The ‘beauty of life’ Mondrian referred to in the opening quote is found in the transformation of individual emotions or moments into pure energy and structure. We can experience a form of liberation from being able to ‘drop’ life in the actual making, performing and listening. Maybe Martin and on the opposing side, those who want art to reflect life and the world today are both right? (or maybe both completely wrong!).

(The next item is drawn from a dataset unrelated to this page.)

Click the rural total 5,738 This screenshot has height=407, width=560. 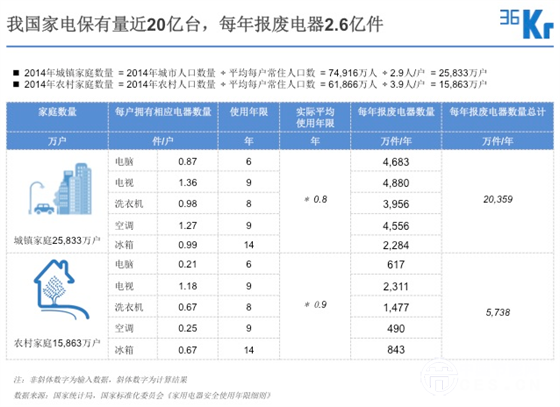(x=498, y=312)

Ultimately, then for me, it is about how I can combine and try to balance the man who loves abstraction, distilling everything down and goes on silent retreats with the man who often gets disapproving looks in the monastery for laughing loudly and sobs every time at that scene when Meryl Streep sings in Mama Mia! Here We Go Again (2018). I hope both can belong: I think the writer Robert Walser finds the balance and distills what could be my borrowed manifesto when he writes (in ‘My Endeavours’), ‘if I sometimes wrote at a venture, on impulse, it looked a bit comical to deadly earnest people; but I was experimenting with language, hoping that it contains an unknown livingness, the arousal of which is a joy’.[xi]

 

For more of Andrew Hamilton’s work see his official website: https://andyfhamilton.com/. Andrew’s album Joy is released on Ergodos today as a download and a limited edition CD (with download): https://ergodos.ie/shop/releases/joy/.

 

 

[i]  Piet Mondrian, Pure Art and Pure Plastic Art, and Other Essays, New York: Wittenborn and Company, 1947, p. 32.

[ii]  Paul Schrader, Transcendental Style in Film: Ozu, Bresson, Dreyer, Berkeley, California: University of California Press, 2018, p. 113.

[iii]  Ajahn Sumedho, The Way It Is, Hertfordshire, England: Amaravati Publications, 1991, p. 140.

[iv]  Agnes Martin, Writings, Ostfildern-Ruit: Cantz, 1992, p. 16.

[v]  Ibid., p. 155

[vi]  Ibid.

[vii]  Piet Mondrian, Piet Mondrian: From Figuration to Abstraction, London: Thames and Hudson: 1988, p. 198.

[viii]  Ol Parker (director), Mama Mia! Here We Go Again, California: Universal Pictures, 2018.

[ix]  Rober Walser, Speaking To The Rose: Writings 1912-1932, Nebraska: University of Nebraska Press, 2005, p. 102.